Cleonice Berardinelli - voz da literatura portuguesa no Brasil

A escritora e professora publicou obras sobre Pessoa, Luís de Camões e Gil Vicente. Morreu aos 106 anos.

A escritora brasileira Cleonice Berardinelli, considerada uma das maiores especialistas mundiais em literatura portuguesa, morreu na terça-feira, dia 31, aos 106 anos, no Hospital Samaritano, no Rio de Janeiro, vítima de insuficiência respiratória.

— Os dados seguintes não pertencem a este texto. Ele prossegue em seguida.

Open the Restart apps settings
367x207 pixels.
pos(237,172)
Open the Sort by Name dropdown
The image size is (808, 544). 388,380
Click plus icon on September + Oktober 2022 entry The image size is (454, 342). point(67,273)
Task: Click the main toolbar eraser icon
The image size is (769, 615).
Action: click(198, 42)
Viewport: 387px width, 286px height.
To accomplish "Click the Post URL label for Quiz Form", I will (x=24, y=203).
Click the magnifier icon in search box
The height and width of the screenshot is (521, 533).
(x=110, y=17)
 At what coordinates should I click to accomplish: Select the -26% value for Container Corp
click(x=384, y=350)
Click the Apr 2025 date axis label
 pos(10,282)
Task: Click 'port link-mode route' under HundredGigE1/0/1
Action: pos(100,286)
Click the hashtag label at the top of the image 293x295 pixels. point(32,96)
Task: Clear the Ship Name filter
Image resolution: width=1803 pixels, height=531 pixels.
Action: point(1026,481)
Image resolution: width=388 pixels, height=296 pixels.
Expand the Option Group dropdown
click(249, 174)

Cleonice Serôa da Motta Berardinelli, nascida no Rio de Janeiro a 28 de agosto de 1916, foi autora de obras como Antologia do Teatro de Gil Vicente, de 1971, Fernando Pessoa, Obras em Prosa, de 1975, e Sonetos de Camões, de 1980. É dela, em 1958, a primeira tese sobre Pessoa no Brasil e a segunda no mundo. "De todos os lusitanistas, que tanto contribuem para manter viva a cultura portuguesa no mundo, os brasileiros merecem menção especial, dada a nossa história antiga e a nossa língua comum. E de entre os estudiosos brasileiros da literatura portuguesa, Cleonice Berardinelli tinha um lugar destacadíssimo", escreveu Marcelo Rebelo de Sousa no site da presidência da República.

Ocupante da oitava cadeira da Academia Brasileira de Letras, e integrante atual mais longeva da organização, foi homenageada no cinema no documentário O Vento Lá Fora, onde apareceu com Maria Bethânia a ler Pessoa a uma plateia de convidados, e em Cleo, onde recitou poemas de cor.

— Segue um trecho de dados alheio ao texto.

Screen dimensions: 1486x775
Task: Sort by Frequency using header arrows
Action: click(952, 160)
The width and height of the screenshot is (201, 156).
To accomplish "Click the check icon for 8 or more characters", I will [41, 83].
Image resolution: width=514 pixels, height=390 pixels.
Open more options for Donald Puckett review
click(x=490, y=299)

Com longa carreira docente, licenciou-se em Letras Neolatinas pela Faculdade de Filosofia, Ciências e Letras da Universidade de São Paulo, doutorou-se em Letras Clássicas e Vernáculas pela Faculdade Nacional de Filosofia na Universidade do Brasil e foi livre-docente de Literatura Portuguesa na Faculdade Nacional de Filosofia, além de ser professora emérita da Universidade Federal do Rio de Janeiro e da Pontifícia Universidade Católica, do Rio, e dado aulas na Universidade Católica de Petrópolis, no Instituto Rio Branco e, como professora convidada, nas universidades da Califórnia e de Lisboa.

Como o pai, oficial do exército, era obrigado a mudar-se com frequência, estudou e trabalhou entre o Rio e São Paulo. No Instituto Nacional de Música, no Rio, fez todos os cursos teóricos e diplomou-se sob a orientação do maestro Oscar Lorenzo Fernández, seu professor de piano. Em São Paulo, concluiu o curso secundário e fez, na Universidade de São Paulo, o curso de letras neolatinas, onde foi assistente de Fidelino de Figueiredo. No Rio conheceu o professor da mesma disciplina na Universidade do Brasil, Thiers Martins Moreira, que lhe fez o mesmo convite e a ajudou a definir o seu caminho.

O jornal O Globo republicou crónica do escritor Zuenir Ventura, de 2015, em homenagem ao ano do centenário da "divina Cleo". "Venerada por seus discípulos, era conhecida na minha turma do curso de Letras Neolatinas, da antiga Faculdade Nacional de Filosofia, como "a divina Cleo"", escreveu.

"Ela era a nossa musa, paixão platónica e inconfessável, aliás, até hoje. A voz cristalina e segura de quem na juventude interpretara no palco peças do quinhentista Gil Vicente, seu charme e a capacidade de seduzir a plateia eram a demonstração de como a inteligência podia ser alegre, e a erudição, agradável. Graças à bela e querida mestra, descobri Pessoa e passei a entender Os Lusíadas - eu e centenas de discípulos de várias gerações".

Em 2014, aos 98 anos, recebeu o Prémio Faz Diferença na categoria Prosa das mãos do discípulo Zuenir Ventura. Em Portugal, foi-lhe atribuída em 1966 a comenda da Ordem do infante D. Henrique e, em 2016, a Grã-Cruz da mesma ordem. Em 1987, recebera também a comenda da Ordem Militar de Santiago da Espada, elevada, em 2006, a Grã-Cruz.